Using the material below, print the line that contains "1365x724 pixels.", the line that contains "Given: Click the French", and every line in between, exactly and nothing else.

[Start of Attachment]

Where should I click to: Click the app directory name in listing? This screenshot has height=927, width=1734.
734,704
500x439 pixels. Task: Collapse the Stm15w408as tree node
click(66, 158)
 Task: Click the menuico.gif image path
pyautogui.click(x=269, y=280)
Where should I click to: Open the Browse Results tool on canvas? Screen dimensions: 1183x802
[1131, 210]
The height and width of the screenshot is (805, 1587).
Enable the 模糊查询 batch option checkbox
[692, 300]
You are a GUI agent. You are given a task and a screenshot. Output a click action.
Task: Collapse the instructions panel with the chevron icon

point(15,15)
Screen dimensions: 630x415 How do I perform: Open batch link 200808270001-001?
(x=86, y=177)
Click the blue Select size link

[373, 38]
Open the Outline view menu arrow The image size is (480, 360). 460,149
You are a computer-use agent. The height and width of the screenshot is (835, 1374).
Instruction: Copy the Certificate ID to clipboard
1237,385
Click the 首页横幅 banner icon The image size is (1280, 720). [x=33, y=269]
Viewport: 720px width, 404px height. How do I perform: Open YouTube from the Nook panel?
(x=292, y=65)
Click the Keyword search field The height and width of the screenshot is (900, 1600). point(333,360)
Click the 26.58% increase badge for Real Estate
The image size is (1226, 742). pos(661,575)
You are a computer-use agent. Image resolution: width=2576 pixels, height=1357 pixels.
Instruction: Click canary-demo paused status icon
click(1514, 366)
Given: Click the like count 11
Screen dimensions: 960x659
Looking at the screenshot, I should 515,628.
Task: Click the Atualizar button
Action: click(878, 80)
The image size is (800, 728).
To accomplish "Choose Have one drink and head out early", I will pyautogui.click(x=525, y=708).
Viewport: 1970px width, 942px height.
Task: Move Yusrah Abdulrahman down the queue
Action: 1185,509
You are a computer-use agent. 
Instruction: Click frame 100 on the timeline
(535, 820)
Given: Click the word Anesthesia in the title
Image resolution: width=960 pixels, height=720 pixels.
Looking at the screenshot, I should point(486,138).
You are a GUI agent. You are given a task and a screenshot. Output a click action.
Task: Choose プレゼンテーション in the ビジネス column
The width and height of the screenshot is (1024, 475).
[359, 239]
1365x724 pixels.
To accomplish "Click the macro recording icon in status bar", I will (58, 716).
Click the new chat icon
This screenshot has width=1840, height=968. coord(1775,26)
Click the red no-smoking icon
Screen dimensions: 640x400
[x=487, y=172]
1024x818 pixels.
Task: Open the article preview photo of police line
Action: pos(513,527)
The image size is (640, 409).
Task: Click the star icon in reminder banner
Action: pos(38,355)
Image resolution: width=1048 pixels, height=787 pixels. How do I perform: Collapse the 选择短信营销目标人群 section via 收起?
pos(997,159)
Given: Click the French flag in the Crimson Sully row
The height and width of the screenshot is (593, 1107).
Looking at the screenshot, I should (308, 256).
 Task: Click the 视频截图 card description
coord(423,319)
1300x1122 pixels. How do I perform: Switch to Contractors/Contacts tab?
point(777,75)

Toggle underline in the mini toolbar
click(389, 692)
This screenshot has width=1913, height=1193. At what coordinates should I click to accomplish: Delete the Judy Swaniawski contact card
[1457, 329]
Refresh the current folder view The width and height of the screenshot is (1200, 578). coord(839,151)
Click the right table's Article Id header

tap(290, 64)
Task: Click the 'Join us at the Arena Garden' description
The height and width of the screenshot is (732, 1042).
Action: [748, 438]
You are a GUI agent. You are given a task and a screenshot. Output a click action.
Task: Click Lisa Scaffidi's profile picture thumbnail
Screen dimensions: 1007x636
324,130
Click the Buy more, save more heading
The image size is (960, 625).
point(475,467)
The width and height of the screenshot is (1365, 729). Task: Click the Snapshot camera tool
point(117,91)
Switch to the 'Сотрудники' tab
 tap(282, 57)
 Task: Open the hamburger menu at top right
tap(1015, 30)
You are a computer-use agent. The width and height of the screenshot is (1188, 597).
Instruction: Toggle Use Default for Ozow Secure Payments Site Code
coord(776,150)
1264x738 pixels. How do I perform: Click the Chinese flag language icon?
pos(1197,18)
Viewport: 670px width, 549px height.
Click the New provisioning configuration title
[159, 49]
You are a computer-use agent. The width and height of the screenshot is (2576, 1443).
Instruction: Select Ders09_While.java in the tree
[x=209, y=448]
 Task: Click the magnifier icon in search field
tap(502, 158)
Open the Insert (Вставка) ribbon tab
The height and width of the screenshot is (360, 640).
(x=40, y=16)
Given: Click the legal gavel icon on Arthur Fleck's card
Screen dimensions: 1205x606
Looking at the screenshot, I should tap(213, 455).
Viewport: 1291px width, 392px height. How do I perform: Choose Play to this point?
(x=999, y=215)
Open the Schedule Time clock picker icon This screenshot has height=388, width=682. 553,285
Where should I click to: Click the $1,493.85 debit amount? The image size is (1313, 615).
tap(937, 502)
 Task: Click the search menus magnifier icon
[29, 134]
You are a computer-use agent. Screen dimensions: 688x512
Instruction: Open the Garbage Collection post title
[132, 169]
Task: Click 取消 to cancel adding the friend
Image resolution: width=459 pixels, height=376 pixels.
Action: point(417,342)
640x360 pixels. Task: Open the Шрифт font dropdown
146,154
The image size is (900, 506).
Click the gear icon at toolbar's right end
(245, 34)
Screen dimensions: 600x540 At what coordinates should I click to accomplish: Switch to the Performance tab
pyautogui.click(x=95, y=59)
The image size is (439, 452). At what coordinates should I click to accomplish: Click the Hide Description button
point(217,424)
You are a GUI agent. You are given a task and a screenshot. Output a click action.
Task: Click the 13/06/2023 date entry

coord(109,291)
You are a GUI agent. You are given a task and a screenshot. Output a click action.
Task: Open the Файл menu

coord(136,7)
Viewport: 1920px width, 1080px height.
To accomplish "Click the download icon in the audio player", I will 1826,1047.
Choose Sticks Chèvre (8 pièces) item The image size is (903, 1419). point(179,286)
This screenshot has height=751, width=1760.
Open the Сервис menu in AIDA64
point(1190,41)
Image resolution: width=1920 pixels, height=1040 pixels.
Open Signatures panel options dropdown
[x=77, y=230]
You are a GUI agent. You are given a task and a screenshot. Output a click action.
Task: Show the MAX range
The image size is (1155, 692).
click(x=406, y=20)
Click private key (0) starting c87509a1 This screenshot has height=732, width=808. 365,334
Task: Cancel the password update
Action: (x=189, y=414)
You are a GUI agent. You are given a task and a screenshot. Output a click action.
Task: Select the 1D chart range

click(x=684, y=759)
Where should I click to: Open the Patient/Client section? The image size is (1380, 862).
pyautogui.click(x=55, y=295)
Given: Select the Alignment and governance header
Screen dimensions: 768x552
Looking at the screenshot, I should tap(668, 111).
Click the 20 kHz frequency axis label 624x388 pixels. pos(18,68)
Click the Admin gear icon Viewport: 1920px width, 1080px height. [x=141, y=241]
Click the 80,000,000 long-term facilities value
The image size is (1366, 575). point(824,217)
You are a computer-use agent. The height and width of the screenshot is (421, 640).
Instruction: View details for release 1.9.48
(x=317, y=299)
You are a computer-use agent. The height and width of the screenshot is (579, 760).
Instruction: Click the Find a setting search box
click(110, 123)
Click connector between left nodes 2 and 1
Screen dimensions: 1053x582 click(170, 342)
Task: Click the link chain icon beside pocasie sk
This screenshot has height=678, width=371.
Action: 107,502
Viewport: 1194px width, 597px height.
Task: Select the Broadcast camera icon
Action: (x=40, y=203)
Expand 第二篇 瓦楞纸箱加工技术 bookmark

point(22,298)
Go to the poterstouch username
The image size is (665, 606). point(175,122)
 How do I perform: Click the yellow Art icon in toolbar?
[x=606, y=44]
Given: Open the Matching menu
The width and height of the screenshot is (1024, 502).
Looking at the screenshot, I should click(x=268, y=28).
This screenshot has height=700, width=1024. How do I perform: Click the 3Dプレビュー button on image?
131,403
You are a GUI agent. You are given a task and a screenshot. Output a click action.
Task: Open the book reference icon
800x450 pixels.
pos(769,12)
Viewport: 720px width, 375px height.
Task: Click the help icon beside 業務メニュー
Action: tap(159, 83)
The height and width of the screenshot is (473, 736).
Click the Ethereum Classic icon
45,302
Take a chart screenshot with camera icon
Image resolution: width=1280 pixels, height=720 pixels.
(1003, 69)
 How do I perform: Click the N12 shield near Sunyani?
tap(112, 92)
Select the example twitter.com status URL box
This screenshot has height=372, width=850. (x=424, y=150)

[End of Attachment]

> [Answer section]:
1365x724 pixels.
To accomplish "Click the macro recording icon in status bar", I will (58, 716).
Click the new chat icon
This screenshot has width=1840, height=968. coord(1775,26)
Click the red no-smoking icon
Screen dimensions: 640x400
[x=487, y=172]
1024x818 pixels.
Task: Open the article preview photo of police line
Action: pos(513,527)
The image size is (640, 409).
Task: Click the star icon in reminder banner
Action: pos(38,355)
Image resolution: width=1048 pixels, height=787 pixels. How do I perform: Collapse the 选择短信营销目标人群 section via 收起?
pos(997,159)
Given: Click the French flag in the Crimson Sully row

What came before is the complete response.